(Dataset entries)
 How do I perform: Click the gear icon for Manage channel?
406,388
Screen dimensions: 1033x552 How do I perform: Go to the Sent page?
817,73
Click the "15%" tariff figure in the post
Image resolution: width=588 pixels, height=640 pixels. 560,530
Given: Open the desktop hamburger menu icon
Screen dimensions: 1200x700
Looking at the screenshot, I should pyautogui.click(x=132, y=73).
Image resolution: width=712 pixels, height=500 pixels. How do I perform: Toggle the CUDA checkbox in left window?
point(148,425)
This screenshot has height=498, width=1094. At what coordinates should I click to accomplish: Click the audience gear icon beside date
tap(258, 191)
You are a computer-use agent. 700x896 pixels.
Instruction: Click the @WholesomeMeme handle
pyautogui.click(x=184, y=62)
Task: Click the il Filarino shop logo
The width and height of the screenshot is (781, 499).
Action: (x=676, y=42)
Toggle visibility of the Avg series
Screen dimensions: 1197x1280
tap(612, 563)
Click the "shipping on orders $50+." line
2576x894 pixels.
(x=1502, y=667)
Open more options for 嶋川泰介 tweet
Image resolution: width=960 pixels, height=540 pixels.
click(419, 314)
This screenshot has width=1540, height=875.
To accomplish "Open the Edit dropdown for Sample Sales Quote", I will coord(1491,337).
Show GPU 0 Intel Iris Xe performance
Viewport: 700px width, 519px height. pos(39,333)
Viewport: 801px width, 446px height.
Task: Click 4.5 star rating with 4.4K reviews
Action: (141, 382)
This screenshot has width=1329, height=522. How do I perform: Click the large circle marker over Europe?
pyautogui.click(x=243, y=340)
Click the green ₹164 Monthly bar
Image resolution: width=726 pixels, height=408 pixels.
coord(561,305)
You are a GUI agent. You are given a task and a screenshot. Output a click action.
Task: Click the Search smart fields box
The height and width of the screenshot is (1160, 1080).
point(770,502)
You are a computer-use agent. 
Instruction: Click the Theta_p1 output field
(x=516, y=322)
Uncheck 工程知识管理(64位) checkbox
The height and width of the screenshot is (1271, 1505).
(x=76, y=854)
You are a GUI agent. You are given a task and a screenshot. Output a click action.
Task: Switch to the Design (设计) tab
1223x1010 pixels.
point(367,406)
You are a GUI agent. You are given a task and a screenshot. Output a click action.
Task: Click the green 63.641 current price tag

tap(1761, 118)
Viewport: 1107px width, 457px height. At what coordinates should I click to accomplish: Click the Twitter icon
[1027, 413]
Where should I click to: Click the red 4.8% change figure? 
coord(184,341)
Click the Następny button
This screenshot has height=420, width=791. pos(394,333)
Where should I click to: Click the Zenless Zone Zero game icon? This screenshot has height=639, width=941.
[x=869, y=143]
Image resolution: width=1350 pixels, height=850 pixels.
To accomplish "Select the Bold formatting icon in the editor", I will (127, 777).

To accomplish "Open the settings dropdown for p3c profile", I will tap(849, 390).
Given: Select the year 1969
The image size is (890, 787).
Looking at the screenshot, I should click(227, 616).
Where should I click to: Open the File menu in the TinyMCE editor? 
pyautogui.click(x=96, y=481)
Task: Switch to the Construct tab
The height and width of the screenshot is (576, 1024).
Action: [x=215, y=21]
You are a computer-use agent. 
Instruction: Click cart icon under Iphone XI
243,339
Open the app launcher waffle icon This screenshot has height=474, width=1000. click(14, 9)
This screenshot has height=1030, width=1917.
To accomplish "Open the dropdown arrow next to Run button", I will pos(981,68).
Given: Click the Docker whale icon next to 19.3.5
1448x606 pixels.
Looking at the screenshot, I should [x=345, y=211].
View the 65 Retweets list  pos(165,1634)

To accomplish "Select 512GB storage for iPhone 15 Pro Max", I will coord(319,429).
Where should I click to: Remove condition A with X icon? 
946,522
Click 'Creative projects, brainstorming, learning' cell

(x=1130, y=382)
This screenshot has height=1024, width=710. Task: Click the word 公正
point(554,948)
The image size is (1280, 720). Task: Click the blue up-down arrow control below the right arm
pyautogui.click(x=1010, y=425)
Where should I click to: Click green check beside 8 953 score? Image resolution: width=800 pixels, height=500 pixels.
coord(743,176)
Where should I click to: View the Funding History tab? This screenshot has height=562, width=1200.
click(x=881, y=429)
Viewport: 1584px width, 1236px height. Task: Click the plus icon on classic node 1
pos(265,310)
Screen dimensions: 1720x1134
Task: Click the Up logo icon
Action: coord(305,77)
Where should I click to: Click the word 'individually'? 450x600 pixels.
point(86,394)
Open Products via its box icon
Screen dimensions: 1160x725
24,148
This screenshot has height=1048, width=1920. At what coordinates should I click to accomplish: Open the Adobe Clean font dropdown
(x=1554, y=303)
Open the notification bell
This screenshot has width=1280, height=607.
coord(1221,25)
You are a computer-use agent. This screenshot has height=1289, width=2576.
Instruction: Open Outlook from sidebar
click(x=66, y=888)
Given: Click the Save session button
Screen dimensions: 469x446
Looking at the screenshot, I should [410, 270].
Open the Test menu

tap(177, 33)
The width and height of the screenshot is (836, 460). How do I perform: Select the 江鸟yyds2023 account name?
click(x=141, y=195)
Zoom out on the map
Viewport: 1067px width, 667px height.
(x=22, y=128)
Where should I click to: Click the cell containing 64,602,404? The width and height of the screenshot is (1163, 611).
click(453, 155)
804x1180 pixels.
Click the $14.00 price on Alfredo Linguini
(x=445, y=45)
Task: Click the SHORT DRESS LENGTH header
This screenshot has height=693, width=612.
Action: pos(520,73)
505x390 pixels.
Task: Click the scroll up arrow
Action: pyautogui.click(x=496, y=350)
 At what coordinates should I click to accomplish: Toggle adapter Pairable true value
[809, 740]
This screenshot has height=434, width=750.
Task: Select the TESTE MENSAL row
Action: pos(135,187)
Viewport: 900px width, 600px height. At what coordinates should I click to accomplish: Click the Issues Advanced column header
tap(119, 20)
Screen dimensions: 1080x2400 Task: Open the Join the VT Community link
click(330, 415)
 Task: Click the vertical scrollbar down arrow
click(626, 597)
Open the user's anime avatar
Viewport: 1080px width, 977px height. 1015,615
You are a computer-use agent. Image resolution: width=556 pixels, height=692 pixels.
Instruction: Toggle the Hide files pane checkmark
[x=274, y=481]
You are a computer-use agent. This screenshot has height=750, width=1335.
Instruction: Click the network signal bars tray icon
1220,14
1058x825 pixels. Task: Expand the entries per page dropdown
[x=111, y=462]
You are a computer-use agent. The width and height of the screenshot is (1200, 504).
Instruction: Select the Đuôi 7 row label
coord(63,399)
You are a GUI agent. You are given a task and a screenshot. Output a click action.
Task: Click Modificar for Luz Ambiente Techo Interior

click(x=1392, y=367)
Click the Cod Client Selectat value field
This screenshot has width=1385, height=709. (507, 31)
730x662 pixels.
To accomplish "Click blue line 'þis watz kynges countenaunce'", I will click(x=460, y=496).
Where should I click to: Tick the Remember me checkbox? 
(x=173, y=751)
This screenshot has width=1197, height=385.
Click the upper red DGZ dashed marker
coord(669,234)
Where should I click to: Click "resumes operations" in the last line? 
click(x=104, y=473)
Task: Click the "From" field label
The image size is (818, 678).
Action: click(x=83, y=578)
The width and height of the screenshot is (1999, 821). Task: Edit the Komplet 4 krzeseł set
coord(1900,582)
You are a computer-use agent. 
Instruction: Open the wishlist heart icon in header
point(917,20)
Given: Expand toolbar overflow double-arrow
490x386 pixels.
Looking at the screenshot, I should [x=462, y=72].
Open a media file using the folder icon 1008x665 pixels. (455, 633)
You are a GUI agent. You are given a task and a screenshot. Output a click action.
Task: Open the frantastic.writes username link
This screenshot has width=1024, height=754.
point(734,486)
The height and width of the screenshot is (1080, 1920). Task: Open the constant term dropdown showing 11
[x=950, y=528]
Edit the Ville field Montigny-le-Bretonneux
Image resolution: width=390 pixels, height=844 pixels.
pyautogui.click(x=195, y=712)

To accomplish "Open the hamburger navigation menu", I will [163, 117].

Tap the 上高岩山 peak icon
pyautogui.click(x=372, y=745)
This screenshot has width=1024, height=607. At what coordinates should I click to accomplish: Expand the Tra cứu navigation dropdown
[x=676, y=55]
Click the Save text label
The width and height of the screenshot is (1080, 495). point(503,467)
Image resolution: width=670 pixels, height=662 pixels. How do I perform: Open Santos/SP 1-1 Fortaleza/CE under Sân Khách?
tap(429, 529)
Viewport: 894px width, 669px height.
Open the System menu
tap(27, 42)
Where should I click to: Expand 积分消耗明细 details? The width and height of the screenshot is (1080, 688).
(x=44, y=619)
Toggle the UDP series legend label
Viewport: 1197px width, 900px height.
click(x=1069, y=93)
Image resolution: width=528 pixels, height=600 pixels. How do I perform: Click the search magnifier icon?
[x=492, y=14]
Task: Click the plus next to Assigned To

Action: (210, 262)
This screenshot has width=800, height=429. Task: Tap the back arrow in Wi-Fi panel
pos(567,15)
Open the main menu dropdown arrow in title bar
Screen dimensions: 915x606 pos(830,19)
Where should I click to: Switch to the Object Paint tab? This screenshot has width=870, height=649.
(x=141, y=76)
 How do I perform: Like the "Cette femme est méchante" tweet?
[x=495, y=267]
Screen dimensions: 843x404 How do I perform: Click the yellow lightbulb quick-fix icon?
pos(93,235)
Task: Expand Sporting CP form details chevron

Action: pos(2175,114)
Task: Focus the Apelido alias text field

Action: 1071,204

WHAT TO PRODUCE: Your answer should be all lines from the data that contain "hamburger".

ANSWER:
Given: Open the desktop hamburger menu icon
To accomplish "Open the hamburger navigation menu", I will [163, 117].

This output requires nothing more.